1.3. Il motivo, dunque, si pone in contrasto con il consolidato orientamento di questa Corte, secondo cui non è consentita in sede di legittimità una valutazione delle prove ulteriore e diversa rispetto a quella compiuta dal giudice di merito, ove sia sostenuta, come nel caso in esame da argomentazioni logiche e coerenti, a nulla rilevando che il compendio istruttorio possa essere valutato anche in modo differente rispetto a quanto ritenuto nel provvedimento impugnato, in quanto, diversamente, il giudizio di legittimità si trasformerebbe, in un non consentito terzo grado di merito (cfr. ex multis Cass. 18721/2018; Cass. Sez. L, Sentenza n. 7394 del 26/03/2010, Rv. 612747; Cass. Sez. 3, Sentenza n. 13954 del 14/06/2007, Rv. 598004; Cass. Sez. L, Sentenza n. 12052 del 23/05/2007, Rv. 597230; Cass. Sez. 1, Sentenza n. 7972 del 30/03/2007, Rv. 596019).

2. Con il secondo motivo, il ricorrente deduce ex art. 360 c.p.c., comma 1, n. 3, la violazione e falsa applicazione del D.Lgs. n. 251 del 2007, art. 2 e art. 14, comma 1, con riferimento alla protezione sussidiaria.

2.1. Il motivo è inammissibile.

2.2. Deve premettersi che la Corte territoriale ha respinto la domanda di protezione sussidiaria esaminando separatamente le due fattispecie di cui al D.Lgs. n. 251 del 2007, art. 14, lett. a) e b) e di cui art. 14, lett. c).

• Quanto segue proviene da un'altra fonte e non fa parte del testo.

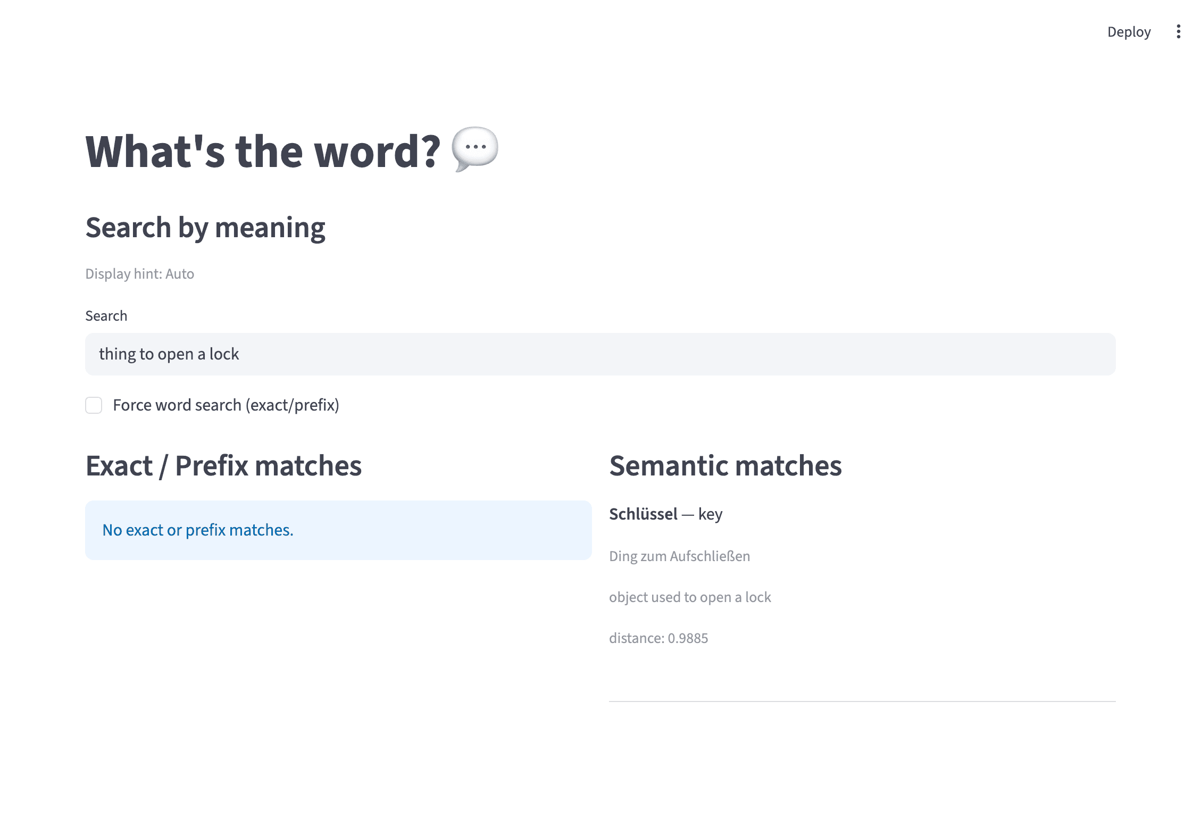Click 'object used to open a lock' description
The width and height of the screenshot is (1201, 835).
(x=690, y=597)
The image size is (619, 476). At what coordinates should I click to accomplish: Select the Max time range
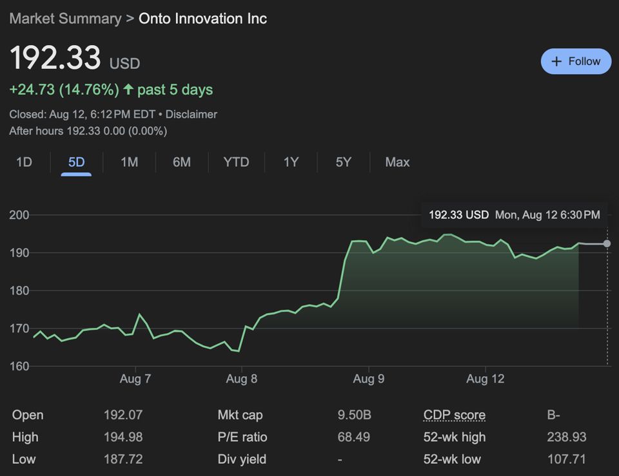397,162
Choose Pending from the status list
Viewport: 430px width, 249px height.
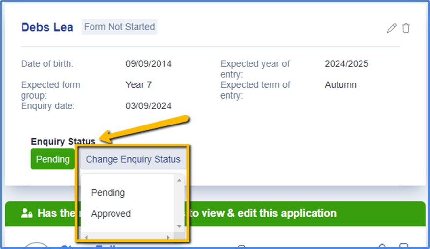(108, 193)
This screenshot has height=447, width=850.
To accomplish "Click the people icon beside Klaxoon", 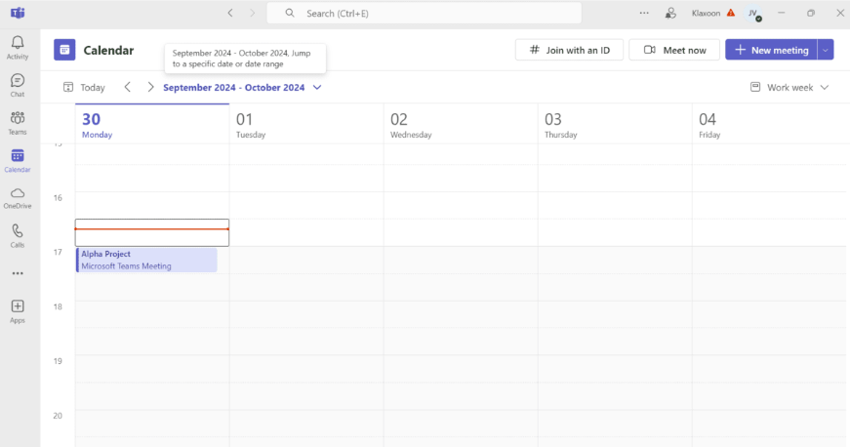I will (x=670, y=13).
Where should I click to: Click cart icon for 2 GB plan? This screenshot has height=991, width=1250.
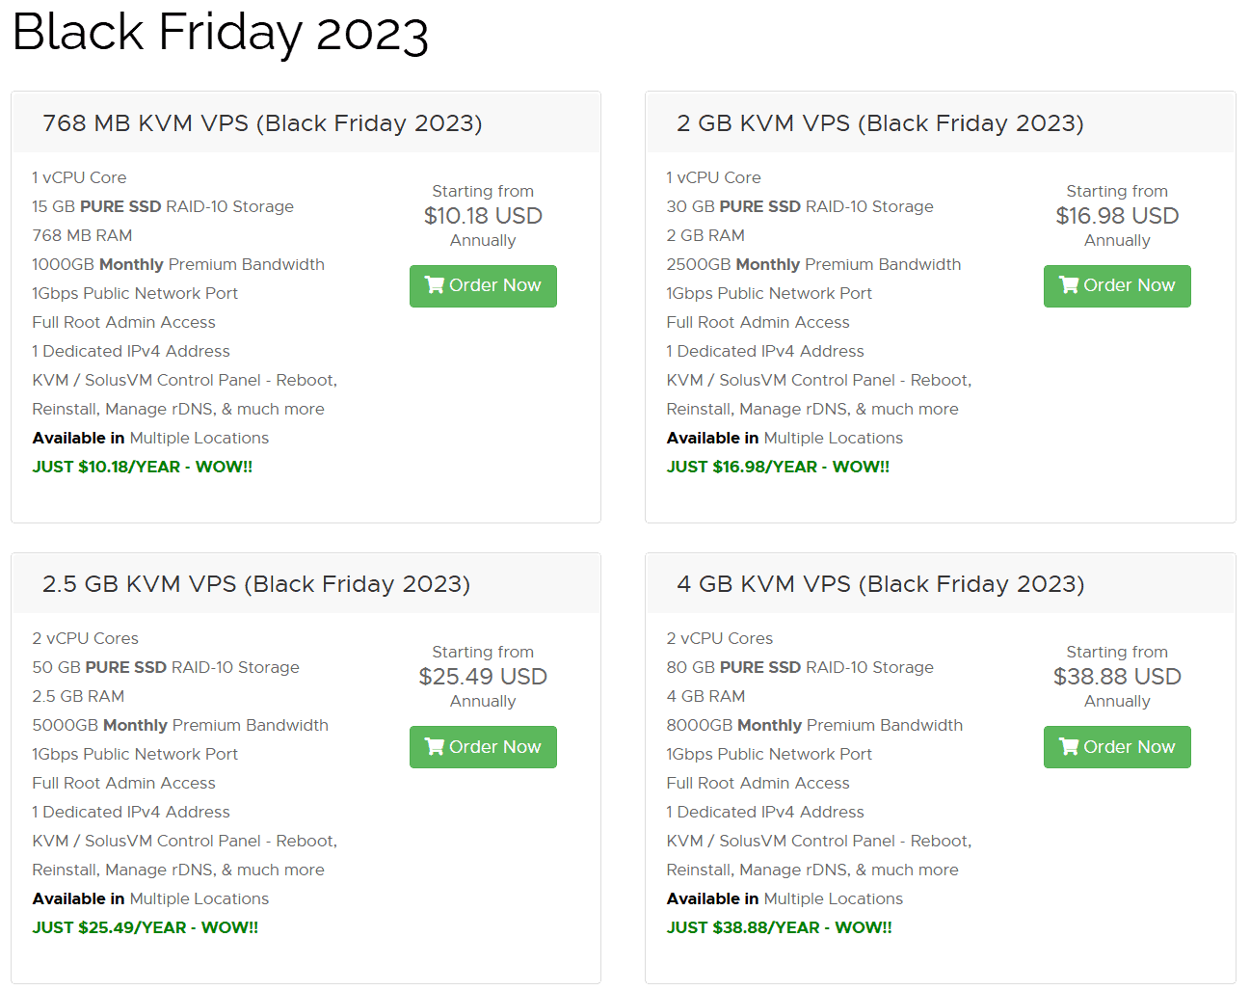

2.2.1. In relazione alla prima – e cioè la protezione richiesta per il rischio di condanna a morte o di sottoposizione a tortura o trattamento disumano e degradante – i giudici d’appello hanno confermato la pronuncia di primo grado, con riferimento alla inattendibilità del racconto (v. argomentazioni sopra sviluppate) e, pur richiamando il D.Lgs. n. 25 del 2008, art. 8, hanno escluso di dover compiere accertamenti sulla situazione sociopolitica e normativa del paese di provenienza in quanto essi dovevano ritenersi rilevanti solo se correlati “alla specifica posizione del richiedente il quale rischi verosimilmente specifiche misure sanzionatorie a carico della sua integrità psico-fisica ovvero nocumenti rilevanti e concreti alla propria incolumità”, assumendo, in buona sostanza, che ciò era incompatibile con la assenza di attendibilità del racconto.

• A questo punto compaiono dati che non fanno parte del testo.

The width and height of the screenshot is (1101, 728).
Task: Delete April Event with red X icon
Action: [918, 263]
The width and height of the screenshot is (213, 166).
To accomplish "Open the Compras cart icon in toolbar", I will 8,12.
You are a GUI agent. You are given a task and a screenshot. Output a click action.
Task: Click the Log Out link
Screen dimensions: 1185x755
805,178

2.2.2. In relazione, poi, alla fattispecie di cui all’art. 14, lett. c) e cioè alla minaccia grave e individuale alla vita derivante da un conflitto armato interno e internazionale, la Corte ha acquisito informazioni sul paese di origine con riferimento alle quali ha escluso che ricorresse una condizione di violenza generalizzata ed indiscriminata riconducibile al conflitto armato.

2.3. La censura proposta dal ricorrente, per la parte riferita dell’art. 14, lett. a) e b), sopra richiamato è inammissibile in quanto si fonda sulla contestazione delle informazioni raccolte in relazione all’art. 14, lett. C), ma omette di considerare che la principale ratio su cui si basava il rigetto della domanda era riferita alla “non credibilità” del ricorrente: il motivo, pertanto, non è conducente per mancanza di decisività.

2.4. Con riferimento all’art. 14, lett. c), la censura, ugualmente, non può trovare ingresso in questa sede in quanto si fonda sulla mera contestazione delle fonti informative utilizzate, aggiornate al 2019 (cfr. pag. 11 della sentenza impugnata): ora, nonostante che la giurisprudenza di questa Corte, condivisa dal Collegio, esclude che il sito “(OMISSIS)” del Ministero degli Esteri al quale i giudici d’appello si sono riferiti sia idoneo allo scopo di accertare, ai fini che in questa sede interessano, la condizione sociopolitica ed il livello di tutela dei diritti fondamentali del paese di origine (cfr. Cass. 8819/2020; Cass. 10834/20120), si osserva che il ricorrente, si è limitato a richiamare la medesima fonte informativa, più risalente (aggiornato al 2018) rispetto alla data della decisione: la censura omette, dunque, di contrapporre alle fonti informative contestate, C.O.I. diverse e contrastanti con quelle utilizzate nella sentenza impugnata che consentano di giungere ad una diversa soluzione della controversa (cfr. Cass. 4037/2020) ed è pertanto inammissibile per mancanza di decisività.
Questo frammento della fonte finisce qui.